Para pejabat menanggapi dengan segera memberlakukan penguncian yang ketat selama 76 hari, mendirikan beberapa kilometer barikade kuning tebal melalui jalan-jalan kota yang sepi untuk menjaga orang-orang tetap di rumah dan bisnis ditutup.
Wuhan belum mencatat kasus lokal baru
Tindakan itu terbayar. Wuhan belum mencatat kasus baru yang ditularkan secara lokal dalam beberapa bulan, dan sekarang tidak dapat dibedakan dari kota-kota China lainnya dengan jalan perbelanjaan yang ramai, kemacetan lalu lintas, serta restoran yang ramai.
"Saya benar-benar merindukan saat-saat yang lebih menyenangkan dan mengasyikkan ini, seperti pergi berbelanja dan makan bersama teman-teman saya," kata Hu Hang, pembeli berusia 27 tahun, kepada Reuters, di pasar malam Wuhan yang penuh sesak yang menjual sweater Natal di antara barang-barang lainnya.
Di jalan yang sibuk, pedagang asongan menjual bunga dan balon, artis jalanan termasuk penari dan badut tampil sambil musik menggelegar dari toko-toko yang berjajar di jalan.
Pemulihan Kota Wuhan sangat kontras dengan negara-negara besar lainnya yang menjelang musim liburan Natal dan Tahun Baru masih harus berjibaku dengan wabah yang semakin mengamuk.
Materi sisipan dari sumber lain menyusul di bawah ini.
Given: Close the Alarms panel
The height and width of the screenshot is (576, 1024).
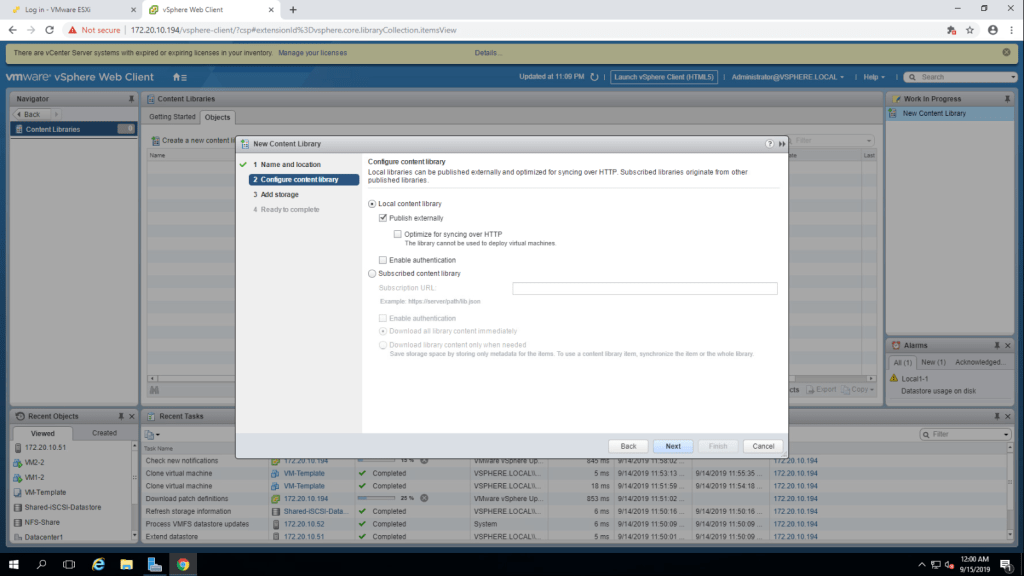Looking at the screenshot, I should click(x=1007, y=345).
"Saya belum pernah ke luar negeri, jadi saya tidak memahaminya dengan baik, tetapi melihat TV sepertinya negara lain tidak mengutamakan nyawa manusia," kata Li, penjual makanan jalanan Wuhan berusia 54 tahun, yang membuka kembali tokonya pada Juni lalu.
Dia kemudian memuji ideologi komunis China.
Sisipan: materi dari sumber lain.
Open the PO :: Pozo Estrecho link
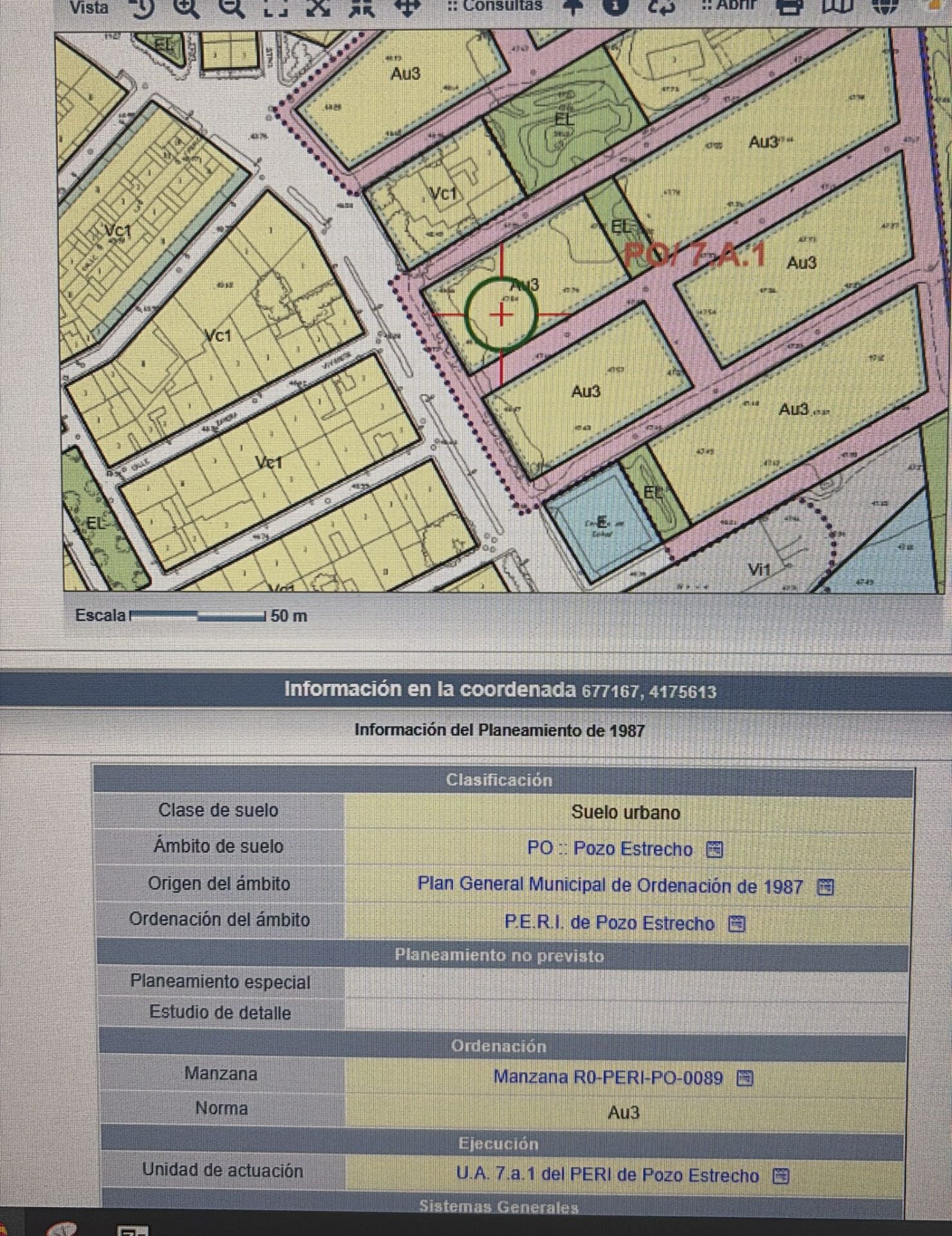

"Ideologi negara lain tidak sebaik China," ujarnya.
China telah mengambil langkah-langkah, termasuk jutaan penduduk tes virus corona secara massal setelah wabah skala kecil terjadi, untuk mencegah gelombang kedua infeksi yang terlihat di banyak kota dan negara lain.
Memakai masker tidak wajib, tapi kebanyakan orang yang menggunakannya di tempat-tempat umum.
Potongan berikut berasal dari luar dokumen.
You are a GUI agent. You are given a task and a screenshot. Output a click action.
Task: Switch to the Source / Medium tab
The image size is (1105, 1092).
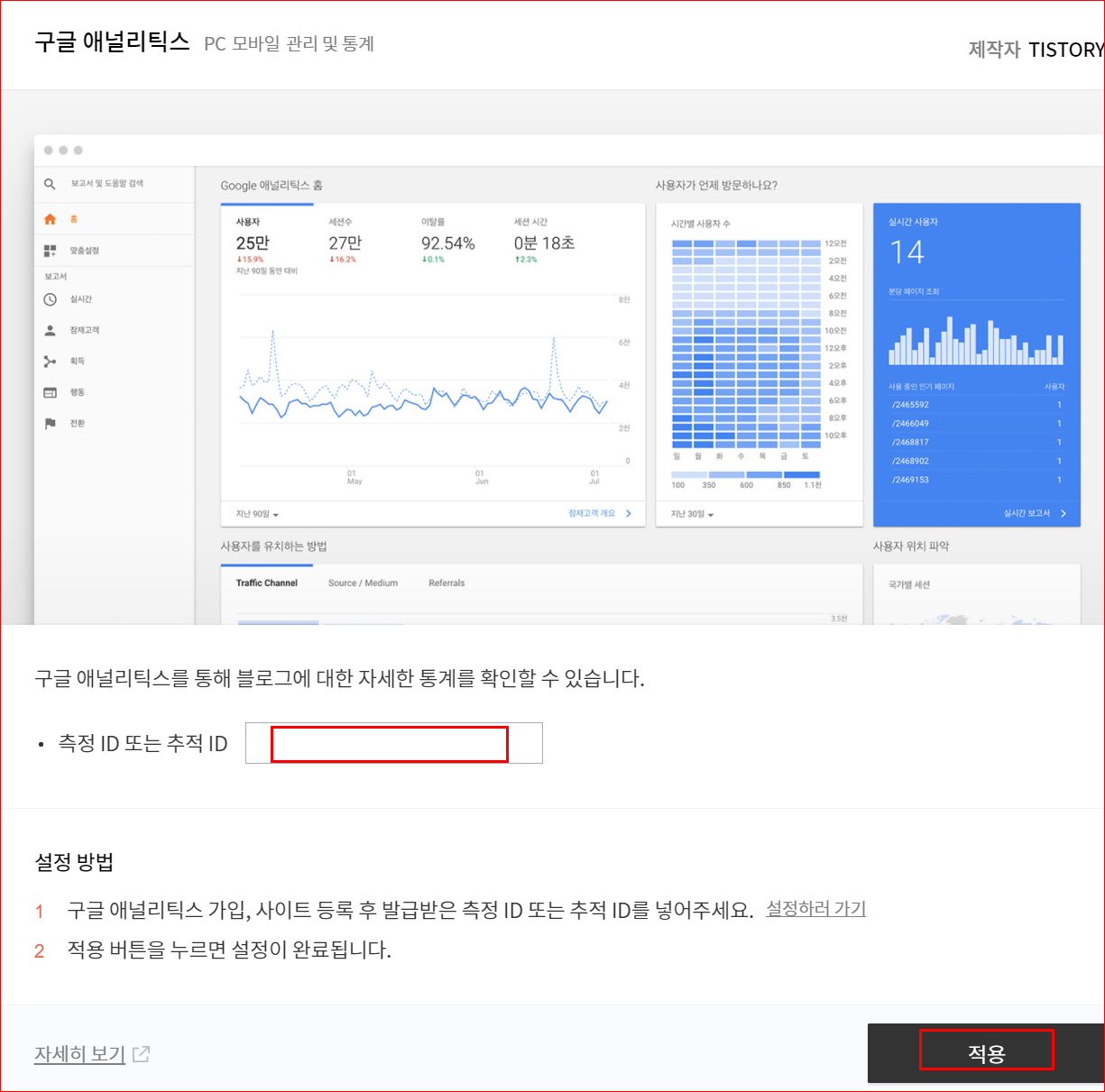(x=363, y=583)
Dan sementara pembeli telah kembali ke jalan-jalan Wuhan, Li dan yang lainnya mengatakan bisnis belum betul-betul kembali normal.
"Seluruh situasi tidak bagus, masih jauh lebih buruk dibanding beberapa tahun terakhir," kata Li yang menyebutkan, terjadi penurunan penjualan karena orang masih terlalu takut untuk kembali ke jalan.
Tapi, "Saya tidak khawatir, karena saya melakukan pekerjaan dengan perlindungan yang baik," kata Nie, penjual di pasar basah yang mengatakan, dia akan terus melakukan disinfeksi dan merebus pakaiannya.
"Bahkan jika ada gelombang kedua, saya akan tetap melakukan pekerjaan saya," imbuhnya.